* _Problem requirements_
Write out the material unchanged, starting with the line that contains "A2 motorway shield" and continuing through the line that contains "[x=195, y=247]".

>> BEGIN Data supplied

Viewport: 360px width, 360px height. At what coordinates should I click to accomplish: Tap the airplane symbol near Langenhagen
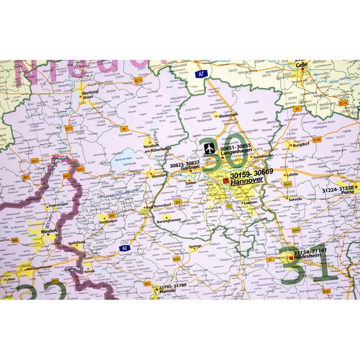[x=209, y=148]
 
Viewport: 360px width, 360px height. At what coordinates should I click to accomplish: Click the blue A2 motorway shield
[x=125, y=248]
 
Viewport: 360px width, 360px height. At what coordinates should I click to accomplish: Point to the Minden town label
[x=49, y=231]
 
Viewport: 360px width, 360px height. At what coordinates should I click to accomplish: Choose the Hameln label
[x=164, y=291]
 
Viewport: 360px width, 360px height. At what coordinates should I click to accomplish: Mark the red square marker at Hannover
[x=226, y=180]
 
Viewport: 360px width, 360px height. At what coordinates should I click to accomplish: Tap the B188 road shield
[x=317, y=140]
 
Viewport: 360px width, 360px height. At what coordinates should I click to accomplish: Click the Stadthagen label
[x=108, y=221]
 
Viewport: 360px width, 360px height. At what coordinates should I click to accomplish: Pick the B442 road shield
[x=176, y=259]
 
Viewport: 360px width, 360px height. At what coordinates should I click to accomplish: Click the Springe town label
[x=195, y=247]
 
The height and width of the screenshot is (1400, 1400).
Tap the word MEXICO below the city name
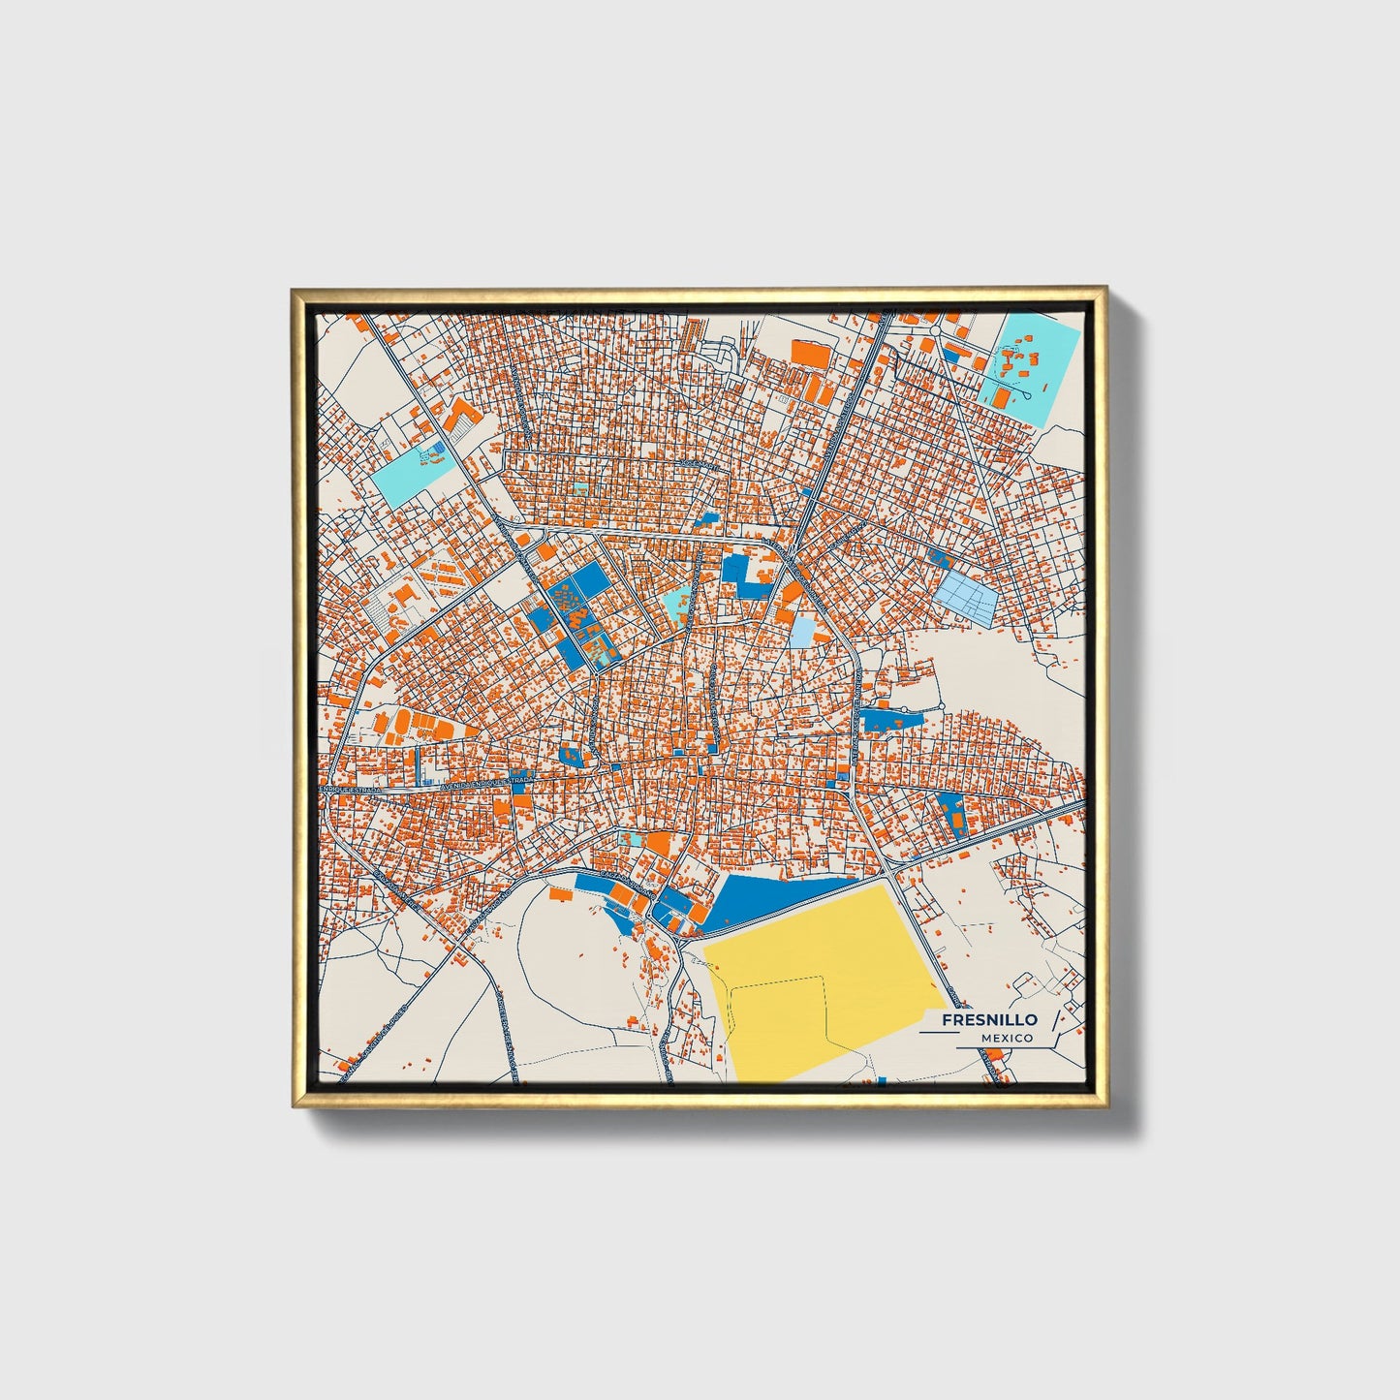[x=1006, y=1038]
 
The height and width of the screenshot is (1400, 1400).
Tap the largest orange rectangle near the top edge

>> END Data supplied

* _The solution_
Viewport: 360px width, 360px height. At what coordinates should I click to accomplish: Click the blue A2 motorway shield
[x=125, y=248]
 
Viewport: 360px width, 360px height. At what coordinates should I click to accomplish: Point to the Minden town label
[x=49, y=231]
 
Viewport: 360px width, 360px height. At what coordinates should I click to accomplish: Choose the Hameln label
[x=164, y=291]
 
Viewport: 360px width, 360px height. At what coordinates should I click to accomplish: Mark the red square marker at Hannover
[x=226, y=180]
 
Viewport: 360px width, 360px height. At what coordinates should I click to accomplish: Tap the B188 road shield
[x=317, y=140]
 
Viewport: 360px width, 360px height. At what coordinates should I click to accomplish: Click the Stadthagen label
[x=108, y=221]
 
Viewport: 360px width, 360px height. At what coordinates should I click to accomplish: Pick the B442 road shield
[x=176, y=259]
 
Viewport: 360px width, 360px height. At what coordinates should I click to accomplish: Click the Springe town label
[x=195, y=247]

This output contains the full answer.